Rewrite all the rows below, requests included, and shift every coordinate in the answers by -107. Leave the pictures out of your answer.

— Start Given records —

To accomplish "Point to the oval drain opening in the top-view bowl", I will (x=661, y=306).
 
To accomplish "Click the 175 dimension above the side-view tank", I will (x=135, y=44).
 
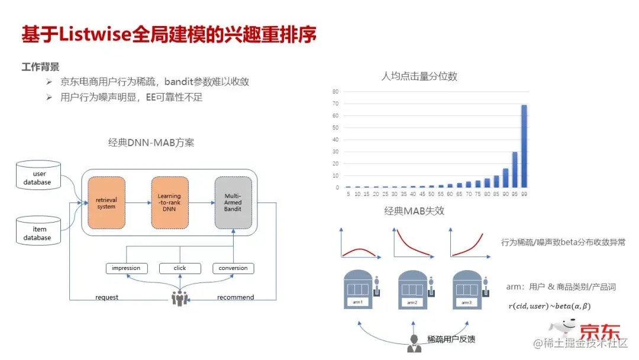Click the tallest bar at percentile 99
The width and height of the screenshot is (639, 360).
click(524, 146)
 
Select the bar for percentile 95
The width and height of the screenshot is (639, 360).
click(515, 170)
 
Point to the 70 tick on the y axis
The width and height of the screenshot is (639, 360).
click(335, 104)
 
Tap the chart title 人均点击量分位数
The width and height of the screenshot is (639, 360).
click(419, 76)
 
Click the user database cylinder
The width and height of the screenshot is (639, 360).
click(38, 175)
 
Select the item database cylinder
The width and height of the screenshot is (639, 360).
click(38, 230)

— End Given records —

• **The reply**
To accomplish "Point to the oval drain opening in the top-view bowl", I will (x=554, y=199).
 
To accomplish "Click the 175 dimension above the side-view tank", I will (x=28, y=-63).
 
Click the tallest bar at percentile 99
The width and height of the screenshot is (639, 360).
click(417, 39)
 
Select the bar for percentile 95
The width and height of the screenshot is (639, 360).
click(408, 63)
 
Point to the 70 tick on the y axis
The width and height of the screenshot is (639, 360).
click(228, -3)
 
Tap the chart title 人均点击量分位数
The width and height of the screenshot is (639, 360).
click(312, -31)
 
Click the user database cylinder
The width and height of the screenshot is (639, 360).
click(-69, 68)
 
Select the item database cylinder
The width and height of the screenshot is (639, 360).
click(-69, 123)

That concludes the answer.